Necessary Prejudice and Moral Confusion

Edmund Burke

The eighteenth century Irish statesman, philosopher and political theorist, Edmund Burke, is credited with the remark that "evil prevails when good men do nothing". What he actually said on one occasion was:

When bad men combine, the good must associate; else they will fall, one by one, an unpitied sacrifice in a contemptible struggle.

The late 20th century has seen an assault on Christian moral standards by minorities in the media, the educational empire and the therapeutic services. Perhaps, therefore, we should take Burke's advice to heart.

But Burke said a lot of other wise things. A number of them are now rooted in the English language as proverbial sayings such as "the age of chivalry is gone" and "man is by his constitution a religious animal."

Burke had the virtue of seeing life whole and seeing connections. He saw the importance of the Christian faith for social cohesion. He was committed to a sane rationality. But he also saw the importance of "wise prejudice"


"Wise prejudice"

Prejudice, Burke argued, was an ally of reason and part of it. It complemented and gave effect to reason's judgments. This is what he wrote:

We are afraid to put men to live and trade each on his own private stock of reason; because we suspect that this stock of reason in each man is small, and that the individuals would do better to avail themselves of the general bank and capital of nations, and of ages. Many of our men of speculation [thinkers], instead of exploding general prejudices, employ their sagacity to discover the latent wisdom which prevails in them.

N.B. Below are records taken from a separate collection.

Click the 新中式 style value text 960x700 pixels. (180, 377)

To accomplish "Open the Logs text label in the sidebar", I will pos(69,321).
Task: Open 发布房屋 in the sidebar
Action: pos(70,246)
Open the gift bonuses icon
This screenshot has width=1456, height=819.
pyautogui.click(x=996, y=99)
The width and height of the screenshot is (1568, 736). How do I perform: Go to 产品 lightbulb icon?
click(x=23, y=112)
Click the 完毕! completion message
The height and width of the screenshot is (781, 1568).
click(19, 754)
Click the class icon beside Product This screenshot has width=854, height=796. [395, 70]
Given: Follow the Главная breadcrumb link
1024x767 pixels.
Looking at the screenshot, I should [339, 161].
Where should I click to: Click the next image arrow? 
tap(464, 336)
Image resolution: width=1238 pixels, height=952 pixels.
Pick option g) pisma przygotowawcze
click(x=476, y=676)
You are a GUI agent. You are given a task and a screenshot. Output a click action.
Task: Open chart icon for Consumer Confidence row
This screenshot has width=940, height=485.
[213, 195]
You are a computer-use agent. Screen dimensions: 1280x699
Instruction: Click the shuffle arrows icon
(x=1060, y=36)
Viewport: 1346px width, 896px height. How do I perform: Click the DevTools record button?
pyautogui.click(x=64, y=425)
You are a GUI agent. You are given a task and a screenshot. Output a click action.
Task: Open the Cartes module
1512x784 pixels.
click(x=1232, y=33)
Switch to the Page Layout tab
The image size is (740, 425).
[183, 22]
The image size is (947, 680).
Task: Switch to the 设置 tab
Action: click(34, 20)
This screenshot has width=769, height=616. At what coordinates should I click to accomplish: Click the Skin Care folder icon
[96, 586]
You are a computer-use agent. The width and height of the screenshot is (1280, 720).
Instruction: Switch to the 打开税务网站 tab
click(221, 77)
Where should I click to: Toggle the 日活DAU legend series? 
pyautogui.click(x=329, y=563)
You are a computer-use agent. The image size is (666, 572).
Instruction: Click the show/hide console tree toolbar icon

If they find what they seek, and they seldom fail, they think it more wise to continue the prejudice, with the reason involved, than to cast away the coat of prejudice, and to leave nothing but the naked reason; because prejudice, with its reason, has a motive to give action to that reason, and an affection which will give it permanence. Prejudice is of ready application in the emergency; it previously [earlier] engages the mind in a steady course of wisdom and virtue, and does not leave the man hesitating in the moment of decision, sceptical, puzzled, and unresolved. Prejudice renders a man's virtue his habit; and not a series of unconnected acts. Through just prejudice, his duty becomes part of his nature.


The need for prejudice

The point being made is that we cannot judge every case on its merits the moment it presents itself to us. This is the fallacy of situational ethics, an ethics without absolutes. It atomizes every event as a unique item and requires you to re-invent the moral wheel each time. You simply cannot do that. So many problems present themselves to us "in the emergency" - to use Burke's phrase. Particularly these "emergencies" occur with regard to honesty - either truth telling or sexual honesty.

If you have no "prejudice" in favour of truth telling, the consequences are inevitable. When, for example, you think you will cause yourself great trouble or short term harm by telling the truth, the chances are you will lie. If you have no "prejudice" in favour of reserving sex for heterosexual monogamous marriage, the consequences are also inevitable. It will be more than likely that you will give in to your emotions and unrestrained sexual drives when by your "own evil desire" (James 1.14) you are "dragged away and enticed".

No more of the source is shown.